**What you should do**
The entries should each be set down again precisely.

(Data extracted from a collection)
↓↓↓
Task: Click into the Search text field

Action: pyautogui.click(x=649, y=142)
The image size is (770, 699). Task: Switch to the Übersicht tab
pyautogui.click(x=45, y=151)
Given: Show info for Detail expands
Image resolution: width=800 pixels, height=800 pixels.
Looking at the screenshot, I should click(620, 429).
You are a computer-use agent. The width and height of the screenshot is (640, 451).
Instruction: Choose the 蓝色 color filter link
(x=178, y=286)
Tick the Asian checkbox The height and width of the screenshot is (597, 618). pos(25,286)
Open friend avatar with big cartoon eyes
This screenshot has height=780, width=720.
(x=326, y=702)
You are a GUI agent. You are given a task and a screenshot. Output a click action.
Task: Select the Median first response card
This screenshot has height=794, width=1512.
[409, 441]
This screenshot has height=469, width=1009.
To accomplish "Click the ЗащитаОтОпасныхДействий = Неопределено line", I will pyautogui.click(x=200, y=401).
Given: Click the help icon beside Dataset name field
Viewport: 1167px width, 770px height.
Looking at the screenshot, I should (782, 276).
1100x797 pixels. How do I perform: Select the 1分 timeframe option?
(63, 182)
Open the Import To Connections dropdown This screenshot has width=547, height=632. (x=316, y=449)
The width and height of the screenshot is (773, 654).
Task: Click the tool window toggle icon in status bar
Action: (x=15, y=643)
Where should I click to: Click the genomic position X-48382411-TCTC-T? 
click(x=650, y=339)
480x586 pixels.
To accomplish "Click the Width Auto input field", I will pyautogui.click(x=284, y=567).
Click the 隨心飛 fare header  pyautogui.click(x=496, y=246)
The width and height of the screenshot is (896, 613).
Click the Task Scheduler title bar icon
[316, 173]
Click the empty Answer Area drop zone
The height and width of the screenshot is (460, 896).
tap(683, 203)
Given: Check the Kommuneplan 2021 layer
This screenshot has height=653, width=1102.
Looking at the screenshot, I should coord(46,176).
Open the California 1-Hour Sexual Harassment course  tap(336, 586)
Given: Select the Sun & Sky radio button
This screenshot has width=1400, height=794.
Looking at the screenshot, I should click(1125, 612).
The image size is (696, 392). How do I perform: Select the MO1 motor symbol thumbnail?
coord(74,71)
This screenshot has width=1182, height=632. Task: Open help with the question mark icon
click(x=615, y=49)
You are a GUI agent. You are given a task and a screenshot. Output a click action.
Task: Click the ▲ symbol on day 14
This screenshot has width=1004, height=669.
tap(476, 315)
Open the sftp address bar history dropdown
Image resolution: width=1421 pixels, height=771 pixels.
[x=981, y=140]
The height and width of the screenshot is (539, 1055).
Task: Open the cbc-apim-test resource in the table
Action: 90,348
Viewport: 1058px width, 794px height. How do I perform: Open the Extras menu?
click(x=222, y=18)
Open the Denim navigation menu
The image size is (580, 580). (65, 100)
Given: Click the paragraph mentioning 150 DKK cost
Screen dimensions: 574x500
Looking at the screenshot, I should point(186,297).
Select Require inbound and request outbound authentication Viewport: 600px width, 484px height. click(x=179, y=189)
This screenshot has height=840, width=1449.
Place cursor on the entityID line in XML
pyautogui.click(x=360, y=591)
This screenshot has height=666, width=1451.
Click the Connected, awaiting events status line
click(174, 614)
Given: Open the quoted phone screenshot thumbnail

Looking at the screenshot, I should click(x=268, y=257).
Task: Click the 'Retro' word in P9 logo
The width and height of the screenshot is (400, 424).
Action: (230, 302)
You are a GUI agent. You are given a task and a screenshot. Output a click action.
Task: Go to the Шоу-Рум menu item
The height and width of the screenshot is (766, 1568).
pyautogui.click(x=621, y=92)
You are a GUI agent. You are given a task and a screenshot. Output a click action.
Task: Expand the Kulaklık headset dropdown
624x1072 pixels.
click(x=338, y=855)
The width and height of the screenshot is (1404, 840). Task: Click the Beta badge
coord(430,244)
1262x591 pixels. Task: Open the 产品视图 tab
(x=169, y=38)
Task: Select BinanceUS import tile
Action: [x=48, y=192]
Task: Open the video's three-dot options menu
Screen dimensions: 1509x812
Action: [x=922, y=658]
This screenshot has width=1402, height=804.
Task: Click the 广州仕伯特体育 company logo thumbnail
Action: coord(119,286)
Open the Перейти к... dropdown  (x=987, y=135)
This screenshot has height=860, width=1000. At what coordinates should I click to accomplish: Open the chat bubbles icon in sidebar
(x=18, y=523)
↑↑↑
**Solution for this exercise**
Task: Click into the Search text field

Action: pyautogui.click(x=649, y=142)
The image size is (770, 699). Task: Switch to the Übersicht tab
pyautogui.click(x=45, y=151)
Given: Show info for Detail expands
Image resolution: width=800 pixels, height=800 pixels.
Looking at the screenshot, I should click(620, 429).
You are a computer-use agent. The width and height of the screenshot is (640, 451).
Instruction: Choose the 蓝色 color filter link
(x=178, y=286)
Tick the Asian checkbox The height and width of the screenshot is (597, 618). pos(25,286)
Open friend avatar with big cartoon eyes
This screenshot has height=780, width=720.
(x=326, y=702)
You are a GUI agent. You are given a task and a screenshot. Output a click action.
Task: Select the Median first response card
This screenshot has height=794, width=1512.
[409, 441]
This screenshot has height=469, width=1009.
To accomplish "Click the ЗащитаОтОпасныхДействий = Неопределено line", I will pyautogui.click(x=200, y=401).
Given: Click the help icon beside Dataset name field
Viewport: 1167px width, 770px height.
Looking at the screenshot, I should (782, 276).
1100x797 pixels. How do I perform: Select the 1分 timeframe option?
(63, 182)
Open the Import To Connections dropdown This screenshot has width=547, height=632. (x=316, y=449)
The width and height of the screenshot is (773, 654).
Task: Click the tool window toggle icon in status bar
Action: (x=15, y=643)
Where should I click to: Click the genomic position X-48382411-TCTC-T? 
click(x=650, y=339)
480x586 pixels.
To accomplish "Click the Width Auto input field", I will pyautogui.click(x=284, y=567).
Click the 隨心飛 fare header  pyautogui.click(x=496, y=246)
The width and height of the screenshot is (896, 613).
Click the Task Scheduler title bar icon
[316, 173]
Click the empty Answer Area drop zone
The height and width of the screenshot is (460, 896).
tap(683, 203)
Given: Check the Kommuneplan 2021 layer
This screenshot has height=653, width=1102.
Looking at the screenshot, I should coord(46,176).
Open the California 1-Hour Sexual Harassment course  tap(336, 586)
Given: Select the Sun & Sky radio button
This screenshot has width=1400, height=794.
Looking at the screenshot, I should click(1125, 612).
The image size is (696, 392). How do I perform: Select the MO1 motor symbol thumbnail?
coord(74,71)
This screenshot has width=1182, height=632. Task: Open help with the question mark icon
click(x=615, y=49)
You are a GUI agent. You are given a task and a screenshot. Output a click action.
Task: Click the ▲ symbol on day 14
This screenshot has width=1004, height=669.
tap(476, 315)
Open the sftp address bar history dropdown
Image resolution: width=1421 pixels, height=771 pixels.
[x=981, y=140]
The height and width of the screenshot is (539, 1055).
Task: Open the cbc-apim-test resource in the table
Action: 90,348
Viewport: 1058px width, 794px height. How do I perform: Open the Extras menu?
click(x=222, y=18)
Open the Denim navigation menu
The image size is (580, 580). (65, 100)
Given: Click the paragraph mentioning 150 DKK cost
Screen dimensions: 574x500
Looking at the screenshot, I should point(186,297).
Select Require inbound and request outbound authentication Viewport: 600px width, 484px height. click(x=179, y=189)
This screenshot has height=840, width=1449.
Place cursor on the entityID line in XML
pyautogui.click(x=360, y=591)
This screenshot has height=666, width=1451.
Click the Connected, awaiting events status line
click(174, 614)
Given: Open the quoted phone screenshot thumbnail

Looking at the screenshot, I should click(x=268, y=257).
Task: Click the 'Retro' word in P9 logo
The width and height of the screenshot is (400, 424).
Action: (230, 302)
You are a GUI agent. You are given a task and a screenshot. Output a click action.
Task: Go to the Шоу-Рум menu item
The height and width of the screenshot is (766, 1568).
pyautogui.click(x=621, y=92)
You are a GUI agent. You are given a task and a screenshot. Output a click action.
Task: Expand the Kulaklık headset dropdown
624x1072 pixels.
click(x=338, y=855)
The width and height of the screenshot is (1404, 840). Task: Click the Beta badge
coord(430,244)
1262x591 pixels. Task: Open the 产品视图 tab
(x=169, y=38)
Task: Select BinanceUS import tile
Action: [x=48, y=192]
Task: Open the video's three-dot options menu
Screen dimensions: 1509x812
Action: [x=922, y=658]
This screenshot has width=1402, height=804.
Task: Click the 广州仕伯特体育 company logo thumbnail
Action: coord(119,286)
Open the Перейти к... dropdown  (x=987, y=135)
This screenshot has height=860, width=1000. At what coordinates should I click to accomplish: Open the chat bubbles icon in sidebar
(x=18, y=523)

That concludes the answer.